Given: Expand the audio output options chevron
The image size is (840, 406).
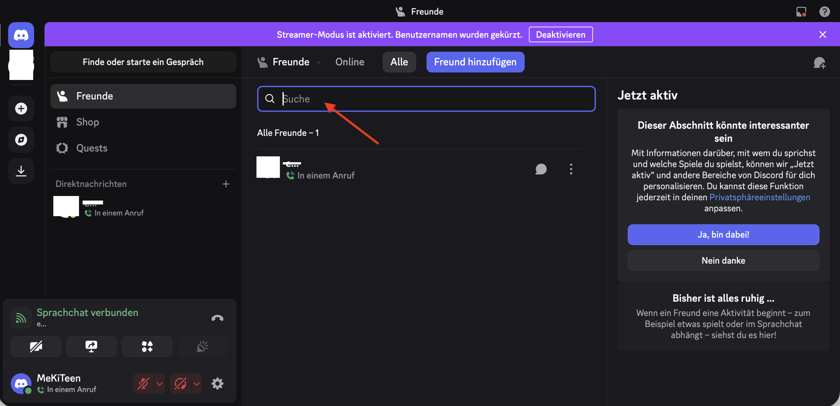Looking at the screenshot, I should coord(197,383).
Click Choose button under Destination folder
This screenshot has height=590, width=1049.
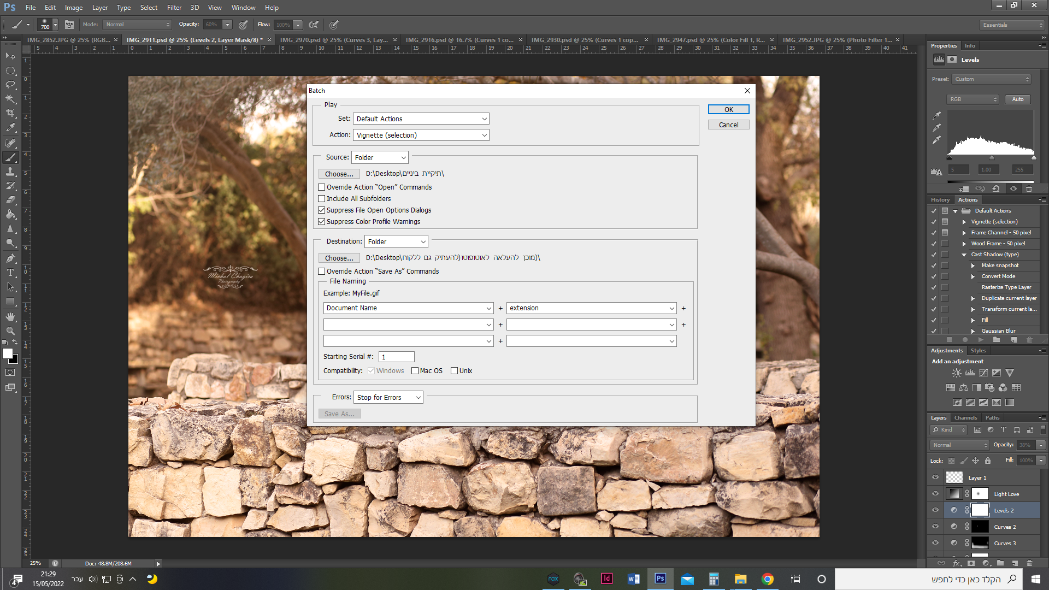point(339,258)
════════════════════
» Exercise prompt
Find the line containing "Click Choose button under Destination folder" and copy it and each line after it through the end of the material, exactly, with no pictures.

» Result for this exercise
Click Choose button under Destination folder
This screenshot has height=590, width=1049.
point(339,258)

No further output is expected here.